#### [WHAT IS NEEDED]
Express the data, starting with the line containing "What do you see at coordinates (118, 1318)" and going on through the line containing "footer-link: 「しゃべル」について is", as a two-column CSV with columns input and output. Each text-and-answer pair gets one row, with every field quoted and line breaks replaced by spaces.

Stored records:
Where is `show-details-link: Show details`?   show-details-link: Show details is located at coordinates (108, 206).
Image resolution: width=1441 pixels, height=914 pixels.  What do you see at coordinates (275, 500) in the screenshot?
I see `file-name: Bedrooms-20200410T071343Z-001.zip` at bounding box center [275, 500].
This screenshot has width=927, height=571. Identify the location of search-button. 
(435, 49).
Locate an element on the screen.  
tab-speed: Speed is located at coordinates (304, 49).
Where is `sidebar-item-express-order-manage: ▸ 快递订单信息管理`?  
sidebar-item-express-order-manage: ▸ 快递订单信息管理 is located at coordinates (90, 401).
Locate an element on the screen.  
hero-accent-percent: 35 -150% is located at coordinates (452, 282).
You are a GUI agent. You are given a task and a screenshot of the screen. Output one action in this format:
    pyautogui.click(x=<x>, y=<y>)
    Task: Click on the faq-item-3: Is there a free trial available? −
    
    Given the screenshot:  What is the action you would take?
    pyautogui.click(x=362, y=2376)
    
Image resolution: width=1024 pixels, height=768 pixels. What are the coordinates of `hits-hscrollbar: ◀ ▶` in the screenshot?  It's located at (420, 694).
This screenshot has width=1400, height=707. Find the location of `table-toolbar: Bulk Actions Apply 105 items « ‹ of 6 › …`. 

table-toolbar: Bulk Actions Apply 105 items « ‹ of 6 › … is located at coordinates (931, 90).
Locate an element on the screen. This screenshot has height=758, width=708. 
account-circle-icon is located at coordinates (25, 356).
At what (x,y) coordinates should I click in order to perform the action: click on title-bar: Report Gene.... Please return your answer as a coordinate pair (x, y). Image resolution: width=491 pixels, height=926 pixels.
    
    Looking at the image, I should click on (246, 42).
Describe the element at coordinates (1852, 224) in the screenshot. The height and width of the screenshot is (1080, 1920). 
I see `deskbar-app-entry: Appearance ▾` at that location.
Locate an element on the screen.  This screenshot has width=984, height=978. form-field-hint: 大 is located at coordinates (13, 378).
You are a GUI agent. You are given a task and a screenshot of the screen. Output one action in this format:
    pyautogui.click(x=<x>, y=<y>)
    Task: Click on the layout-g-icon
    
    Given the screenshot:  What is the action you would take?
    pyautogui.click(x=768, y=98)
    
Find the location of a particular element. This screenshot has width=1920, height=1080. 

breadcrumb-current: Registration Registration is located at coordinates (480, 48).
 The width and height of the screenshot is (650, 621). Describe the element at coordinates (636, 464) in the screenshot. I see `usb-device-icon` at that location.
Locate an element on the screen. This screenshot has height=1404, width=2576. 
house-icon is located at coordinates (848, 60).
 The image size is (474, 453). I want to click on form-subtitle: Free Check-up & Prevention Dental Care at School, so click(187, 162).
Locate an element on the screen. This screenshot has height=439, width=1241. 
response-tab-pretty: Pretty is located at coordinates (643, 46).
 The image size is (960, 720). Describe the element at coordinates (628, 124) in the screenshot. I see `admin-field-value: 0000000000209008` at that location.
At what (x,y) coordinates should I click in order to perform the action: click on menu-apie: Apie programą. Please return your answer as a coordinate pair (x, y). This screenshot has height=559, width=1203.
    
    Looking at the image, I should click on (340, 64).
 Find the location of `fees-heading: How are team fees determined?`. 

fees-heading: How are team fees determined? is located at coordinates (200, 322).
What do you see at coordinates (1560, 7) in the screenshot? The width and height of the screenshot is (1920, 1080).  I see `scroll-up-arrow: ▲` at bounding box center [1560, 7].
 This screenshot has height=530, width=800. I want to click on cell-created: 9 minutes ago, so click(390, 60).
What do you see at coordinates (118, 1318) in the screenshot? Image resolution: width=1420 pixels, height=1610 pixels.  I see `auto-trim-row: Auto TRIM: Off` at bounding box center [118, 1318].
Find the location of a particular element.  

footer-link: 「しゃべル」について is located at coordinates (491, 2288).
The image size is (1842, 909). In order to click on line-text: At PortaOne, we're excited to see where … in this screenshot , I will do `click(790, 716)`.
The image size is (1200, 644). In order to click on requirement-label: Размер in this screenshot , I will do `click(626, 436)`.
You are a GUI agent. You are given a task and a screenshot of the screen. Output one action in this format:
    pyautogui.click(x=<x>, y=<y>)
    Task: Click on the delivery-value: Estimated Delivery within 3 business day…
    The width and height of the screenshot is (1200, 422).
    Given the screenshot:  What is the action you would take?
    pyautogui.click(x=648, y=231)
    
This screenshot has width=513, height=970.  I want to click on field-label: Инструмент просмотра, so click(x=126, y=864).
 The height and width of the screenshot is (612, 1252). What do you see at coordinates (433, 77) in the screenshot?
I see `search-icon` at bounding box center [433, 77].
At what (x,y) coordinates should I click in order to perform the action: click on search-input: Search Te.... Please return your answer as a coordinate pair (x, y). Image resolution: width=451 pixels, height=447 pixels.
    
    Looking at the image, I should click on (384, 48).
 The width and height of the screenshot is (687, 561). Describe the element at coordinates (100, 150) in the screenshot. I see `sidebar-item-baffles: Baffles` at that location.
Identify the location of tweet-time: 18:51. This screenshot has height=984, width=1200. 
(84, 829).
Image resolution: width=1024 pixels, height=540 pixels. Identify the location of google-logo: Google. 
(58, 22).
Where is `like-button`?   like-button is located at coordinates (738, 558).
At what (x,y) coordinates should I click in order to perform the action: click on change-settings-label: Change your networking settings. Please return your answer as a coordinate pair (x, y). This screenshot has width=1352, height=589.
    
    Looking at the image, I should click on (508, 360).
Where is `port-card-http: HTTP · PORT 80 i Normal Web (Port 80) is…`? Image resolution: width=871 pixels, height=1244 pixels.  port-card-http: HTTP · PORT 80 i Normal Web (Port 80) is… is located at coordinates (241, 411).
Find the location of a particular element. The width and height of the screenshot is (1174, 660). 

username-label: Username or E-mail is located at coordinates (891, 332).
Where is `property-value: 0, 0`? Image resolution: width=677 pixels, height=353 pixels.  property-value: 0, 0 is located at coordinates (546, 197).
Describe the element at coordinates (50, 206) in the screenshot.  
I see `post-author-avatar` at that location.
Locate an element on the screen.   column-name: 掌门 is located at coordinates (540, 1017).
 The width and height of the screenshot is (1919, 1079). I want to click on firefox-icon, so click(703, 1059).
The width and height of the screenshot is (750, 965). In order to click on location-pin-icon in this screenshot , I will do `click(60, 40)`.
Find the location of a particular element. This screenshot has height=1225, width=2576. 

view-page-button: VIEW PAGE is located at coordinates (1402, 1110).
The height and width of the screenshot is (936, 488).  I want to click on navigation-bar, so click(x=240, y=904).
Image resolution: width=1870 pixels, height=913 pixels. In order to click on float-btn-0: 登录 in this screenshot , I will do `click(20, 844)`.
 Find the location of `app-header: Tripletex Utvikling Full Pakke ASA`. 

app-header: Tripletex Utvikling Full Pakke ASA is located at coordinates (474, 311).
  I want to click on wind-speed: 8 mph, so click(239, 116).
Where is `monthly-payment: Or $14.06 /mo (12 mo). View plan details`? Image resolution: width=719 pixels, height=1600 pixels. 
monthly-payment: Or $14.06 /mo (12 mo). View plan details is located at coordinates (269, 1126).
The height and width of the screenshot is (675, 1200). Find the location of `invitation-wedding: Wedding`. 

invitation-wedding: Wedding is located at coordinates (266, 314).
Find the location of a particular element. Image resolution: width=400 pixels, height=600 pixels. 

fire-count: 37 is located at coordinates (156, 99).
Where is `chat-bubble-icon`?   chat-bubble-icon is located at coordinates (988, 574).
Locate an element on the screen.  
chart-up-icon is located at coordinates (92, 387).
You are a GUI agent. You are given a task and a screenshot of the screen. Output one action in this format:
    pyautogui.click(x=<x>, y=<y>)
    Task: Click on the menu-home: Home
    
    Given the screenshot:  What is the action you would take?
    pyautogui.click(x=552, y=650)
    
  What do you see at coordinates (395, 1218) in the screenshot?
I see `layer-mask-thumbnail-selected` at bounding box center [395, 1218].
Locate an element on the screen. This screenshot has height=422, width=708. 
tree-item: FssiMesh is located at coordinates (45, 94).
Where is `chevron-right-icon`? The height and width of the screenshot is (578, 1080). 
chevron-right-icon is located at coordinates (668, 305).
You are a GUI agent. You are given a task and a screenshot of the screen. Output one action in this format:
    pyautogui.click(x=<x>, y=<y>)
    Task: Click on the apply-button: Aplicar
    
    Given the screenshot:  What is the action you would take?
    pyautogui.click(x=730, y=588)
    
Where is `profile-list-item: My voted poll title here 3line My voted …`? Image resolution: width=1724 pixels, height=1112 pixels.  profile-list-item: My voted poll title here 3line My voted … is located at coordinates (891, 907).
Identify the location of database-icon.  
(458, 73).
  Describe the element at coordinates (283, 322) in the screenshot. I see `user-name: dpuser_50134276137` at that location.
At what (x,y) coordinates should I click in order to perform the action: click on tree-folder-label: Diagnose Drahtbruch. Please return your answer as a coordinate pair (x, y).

#### [RESULT OF THE EXERCISE]
input,output
"What do you see at coordinates (118, 1318) in the screenshot? Image resolution: width=1420 pixels, height=1610 pixels.","I see `auto-trim-row: Auto TRIM: Off` at bounding box center [118, 1318]."
"Find the location of a particular element.","footer-link: 「しゃべル」について is located at coordinates (491, 2288)."